3. Harvard Medical School, Boston, MA, USA

Purpose: The HLA-B27 allele and its associated systemic illnesses are the most commonly identified etiology implicated in the development of acute anterior uveitis. The clinical presentation and severity of an HLA-B27 associated anterior uveitis flare varies widely and treatment with topical corticosteroids is titrated according to the flare severity. This study describes a novel phenomenon whereby mild acute anterior uveitis flares in HLA-B27 patients become more severe despite treatment with topical steroids.

Methods: This a retrospective observational study.
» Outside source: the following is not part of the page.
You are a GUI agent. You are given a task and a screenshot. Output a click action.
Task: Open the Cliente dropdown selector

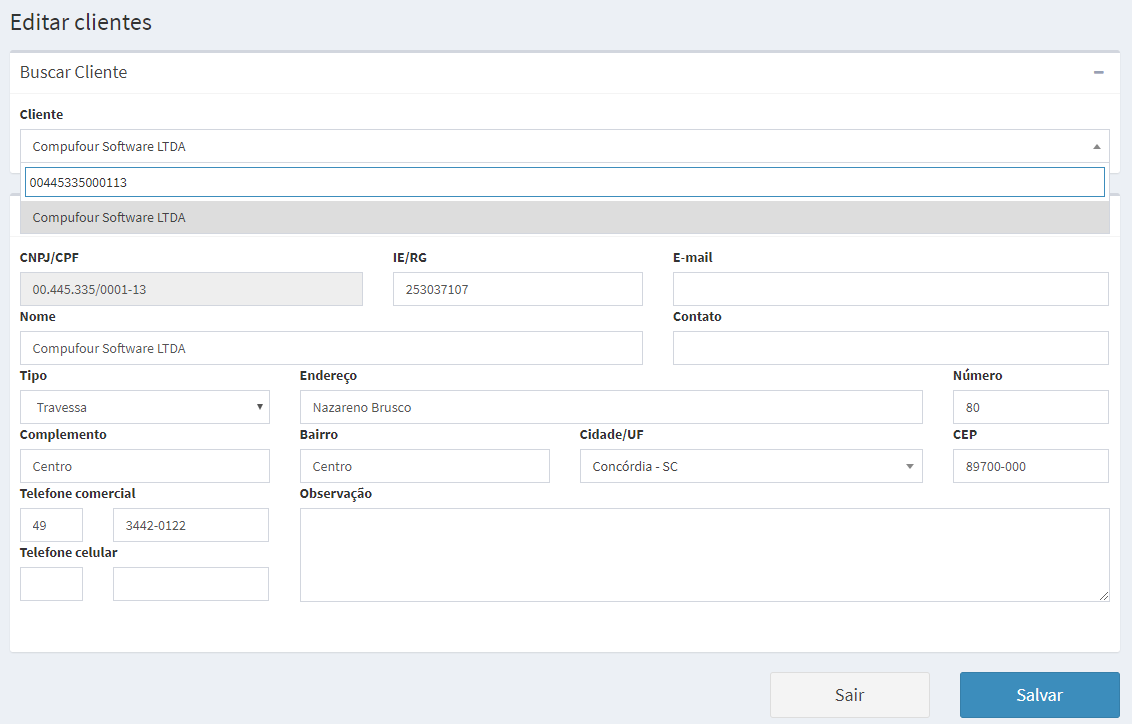pyautogui.click(x=564, y=146)
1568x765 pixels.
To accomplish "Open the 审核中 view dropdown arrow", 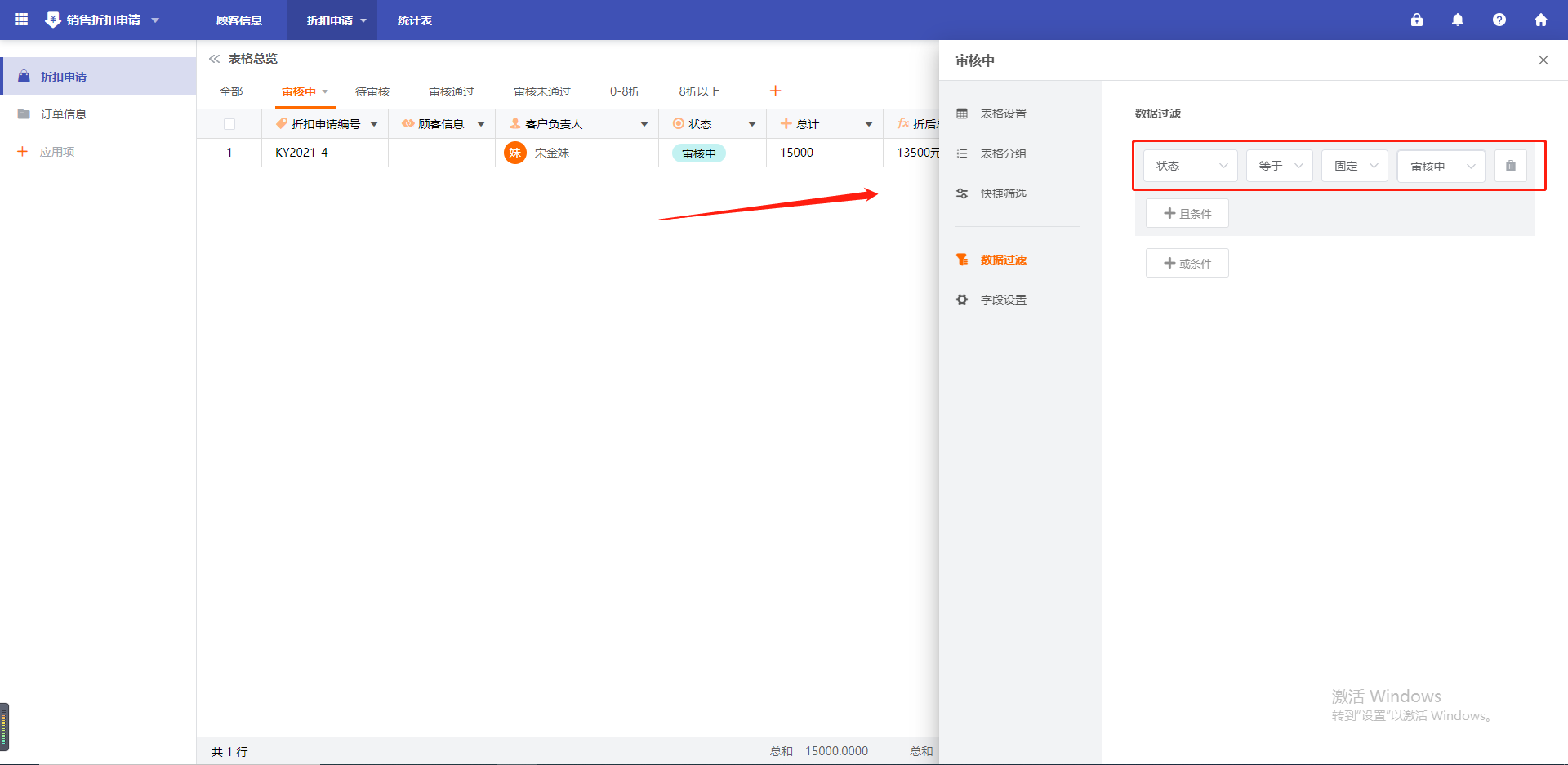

Data were obtained using standardized chart review of all patients treated at the Massachusetts Eye Research and Surgery Institution (MERSI) between January 1, 2005 and January 1, 2019 who were HLA-B27 positive and developed acute anterior uveitis. Patients were excluded if they were diagnosed with any other significant ocular inflammatory condition. The primary outcome measure was the percentage of patients who demonstrated worsening of anterior chamber inflammation on immediate follow-up after the initial flare presentation despite treatment with topical steroids.

Results: A total of 131 acute anterior uveitis flares in 81 eyes of 81 HLA-B27 positive patients were included in the study. Of the 131 uveitis flares, 34 flares (25.95%) in 29 eyes of 29 patients (35.80%) demonstrated worsening anterior chamber inflammation on subsequent follow-up despite treatment with topical steroids. Nine patients with accelerated flare severity were women and twenty patients were men; the average age of patients with accelerated flare severity was 46.4 years. The acceleration of severity of the anterior uveitis flare occurred 7.08 +/- 3.79 days after initial presentation of the flare.

Conclusions: This study describes a unique phenomenon among patients with HLA-B27 associated acute anterior uveitis whereby an initial mild flare worsens in severity despite treatment with topical steroids. Delayed acceleration of uveitis flare severity among patients who are HLA-B27 positive may justify more aggressive treatment of mild disease flares in this population.